> **What you will do**
1. Reproduce the part of the brain cancer text that begins at the words "Brain Cancer: Searingly" and stops after the words "and not talking.".
2. List the sweet moments that the first paragraph of the brain cancer text names as breaking up the days.

> **Selected text**
________________
Brain Cancer: Searingly sweet moments

One thing about this journey with Richard’s brain cancer, it’s not dull. The days go by in a blur of activity and people and small crises punctuated by sweet moments: snuggling in bed before dawn, talking about the day over an invariably late lunch, or just sitting side by side, holding hands and not talking.

Today’s searingly sweet moment came when I was doing yoga in the cusp between night and dawn. I had been anticipating the rise of the waning crescent moon, and got up between poses to look out the sliding glass door at the black ridge of the Arkansas Hills to the east.

Moonbelly
And there it was, one horn of the thinnest possible sliver of moon sliding up above the hills. I woke Richard–these days he snoozes while I do yoga and my prayers to greet the day next to the bed–and helped him sit up and then transfer to his wheelchair. I quickly wheeled him over to the door, just in time to see the moon free itself from the horizon and begin to sail into the dawn sky.

“Can you see it?” I asked, not sure whether he’d be able to perceive the thin, glimmering edge.
________________
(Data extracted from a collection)
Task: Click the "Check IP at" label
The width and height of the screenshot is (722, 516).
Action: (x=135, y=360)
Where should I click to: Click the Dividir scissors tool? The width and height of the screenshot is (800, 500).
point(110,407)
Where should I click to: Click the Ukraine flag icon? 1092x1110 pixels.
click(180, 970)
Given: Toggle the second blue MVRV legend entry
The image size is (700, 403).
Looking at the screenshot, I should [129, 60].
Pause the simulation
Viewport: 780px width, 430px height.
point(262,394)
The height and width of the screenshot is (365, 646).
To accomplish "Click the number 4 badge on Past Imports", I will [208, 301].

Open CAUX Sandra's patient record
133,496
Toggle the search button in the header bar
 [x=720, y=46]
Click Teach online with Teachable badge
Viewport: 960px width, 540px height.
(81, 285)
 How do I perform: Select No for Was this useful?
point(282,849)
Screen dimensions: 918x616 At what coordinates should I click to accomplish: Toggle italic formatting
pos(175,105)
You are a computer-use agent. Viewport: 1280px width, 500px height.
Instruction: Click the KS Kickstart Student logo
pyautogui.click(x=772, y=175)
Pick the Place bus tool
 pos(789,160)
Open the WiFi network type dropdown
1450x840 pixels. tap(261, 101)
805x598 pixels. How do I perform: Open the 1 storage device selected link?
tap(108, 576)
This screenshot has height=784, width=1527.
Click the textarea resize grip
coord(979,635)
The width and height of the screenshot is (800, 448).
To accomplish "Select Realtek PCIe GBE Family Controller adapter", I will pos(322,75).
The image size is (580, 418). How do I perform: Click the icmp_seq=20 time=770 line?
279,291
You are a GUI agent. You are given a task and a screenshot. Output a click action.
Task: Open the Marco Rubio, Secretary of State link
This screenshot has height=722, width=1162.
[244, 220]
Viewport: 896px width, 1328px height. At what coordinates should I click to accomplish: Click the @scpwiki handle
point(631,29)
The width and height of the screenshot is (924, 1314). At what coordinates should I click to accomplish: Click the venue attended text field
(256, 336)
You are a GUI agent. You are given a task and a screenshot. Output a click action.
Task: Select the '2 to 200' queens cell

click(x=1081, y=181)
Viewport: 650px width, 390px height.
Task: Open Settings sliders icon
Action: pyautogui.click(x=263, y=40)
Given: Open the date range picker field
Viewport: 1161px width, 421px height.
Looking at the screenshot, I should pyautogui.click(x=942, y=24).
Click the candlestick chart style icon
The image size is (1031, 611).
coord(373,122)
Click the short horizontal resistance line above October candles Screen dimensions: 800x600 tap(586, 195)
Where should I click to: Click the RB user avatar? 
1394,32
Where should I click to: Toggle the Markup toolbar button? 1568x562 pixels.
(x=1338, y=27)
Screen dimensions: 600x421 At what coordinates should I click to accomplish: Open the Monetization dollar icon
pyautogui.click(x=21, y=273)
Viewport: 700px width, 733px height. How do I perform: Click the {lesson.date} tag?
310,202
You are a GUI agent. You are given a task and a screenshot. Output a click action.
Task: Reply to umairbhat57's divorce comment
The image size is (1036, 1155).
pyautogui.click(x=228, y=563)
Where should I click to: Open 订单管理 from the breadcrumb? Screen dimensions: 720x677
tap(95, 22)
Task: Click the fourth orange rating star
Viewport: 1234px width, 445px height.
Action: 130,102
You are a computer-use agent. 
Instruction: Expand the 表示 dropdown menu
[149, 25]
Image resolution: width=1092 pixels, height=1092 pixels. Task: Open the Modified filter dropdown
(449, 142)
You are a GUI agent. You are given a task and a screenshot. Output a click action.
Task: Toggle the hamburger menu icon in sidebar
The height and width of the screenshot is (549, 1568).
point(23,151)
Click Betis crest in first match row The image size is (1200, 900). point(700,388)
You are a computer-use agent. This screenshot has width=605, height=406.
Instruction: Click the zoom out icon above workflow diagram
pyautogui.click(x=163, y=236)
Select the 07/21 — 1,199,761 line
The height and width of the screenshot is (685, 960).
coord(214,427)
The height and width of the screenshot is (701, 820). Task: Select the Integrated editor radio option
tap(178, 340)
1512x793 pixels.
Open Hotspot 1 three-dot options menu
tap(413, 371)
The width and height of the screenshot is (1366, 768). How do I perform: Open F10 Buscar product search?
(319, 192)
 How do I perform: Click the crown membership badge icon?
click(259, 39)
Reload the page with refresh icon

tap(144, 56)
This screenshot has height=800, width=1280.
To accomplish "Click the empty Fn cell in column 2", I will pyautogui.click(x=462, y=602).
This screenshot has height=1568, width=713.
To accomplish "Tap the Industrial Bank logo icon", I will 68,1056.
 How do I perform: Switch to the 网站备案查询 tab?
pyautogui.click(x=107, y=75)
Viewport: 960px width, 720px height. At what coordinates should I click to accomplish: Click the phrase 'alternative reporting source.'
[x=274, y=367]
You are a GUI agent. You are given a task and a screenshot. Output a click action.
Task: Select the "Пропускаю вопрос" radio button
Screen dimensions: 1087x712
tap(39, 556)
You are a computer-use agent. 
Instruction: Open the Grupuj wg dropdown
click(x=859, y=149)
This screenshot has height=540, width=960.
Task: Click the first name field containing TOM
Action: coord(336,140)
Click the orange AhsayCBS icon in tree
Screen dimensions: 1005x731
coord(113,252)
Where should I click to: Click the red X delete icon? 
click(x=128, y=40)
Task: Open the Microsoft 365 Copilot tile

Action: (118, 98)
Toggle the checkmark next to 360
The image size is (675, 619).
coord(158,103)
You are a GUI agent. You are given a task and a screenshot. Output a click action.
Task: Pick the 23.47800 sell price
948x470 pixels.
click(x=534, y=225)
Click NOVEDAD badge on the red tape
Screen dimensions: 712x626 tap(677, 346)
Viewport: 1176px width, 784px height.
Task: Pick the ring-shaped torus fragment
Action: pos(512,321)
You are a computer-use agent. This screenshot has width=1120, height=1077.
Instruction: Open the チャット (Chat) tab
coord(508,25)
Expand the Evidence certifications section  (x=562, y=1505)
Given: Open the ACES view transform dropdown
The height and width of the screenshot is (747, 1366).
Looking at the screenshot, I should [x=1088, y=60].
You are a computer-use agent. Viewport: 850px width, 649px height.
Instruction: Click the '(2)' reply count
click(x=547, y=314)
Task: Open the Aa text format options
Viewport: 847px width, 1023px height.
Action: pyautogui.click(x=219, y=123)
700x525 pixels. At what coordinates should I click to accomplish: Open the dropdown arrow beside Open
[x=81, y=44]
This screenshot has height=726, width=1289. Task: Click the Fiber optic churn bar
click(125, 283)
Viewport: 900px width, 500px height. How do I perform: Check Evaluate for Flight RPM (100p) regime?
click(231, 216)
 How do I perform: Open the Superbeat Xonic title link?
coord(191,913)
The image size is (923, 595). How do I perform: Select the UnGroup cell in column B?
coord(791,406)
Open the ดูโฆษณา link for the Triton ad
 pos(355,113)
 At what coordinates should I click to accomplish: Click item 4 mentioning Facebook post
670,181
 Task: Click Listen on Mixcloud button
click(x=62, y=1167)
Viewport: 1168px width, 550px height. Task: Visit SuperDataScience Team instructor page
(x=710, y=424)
________________
> **Responses by item number**
1.
Brain Cancer: Searingly sweet moments

One thing about this journey with Richard’s brain cancer, it’s not dull. The days go by in a blur of activity and people and small crises punctuated by sweet moments: snuggling in bed before dawn, talking about the day over an invariably late lunch, or just sitting side by side, holding hands and not talking.

2.
- Snuggling in bed before dawn
- Talking about the day over an invariably late lunch
- Sitting side by side, holding hands and not talking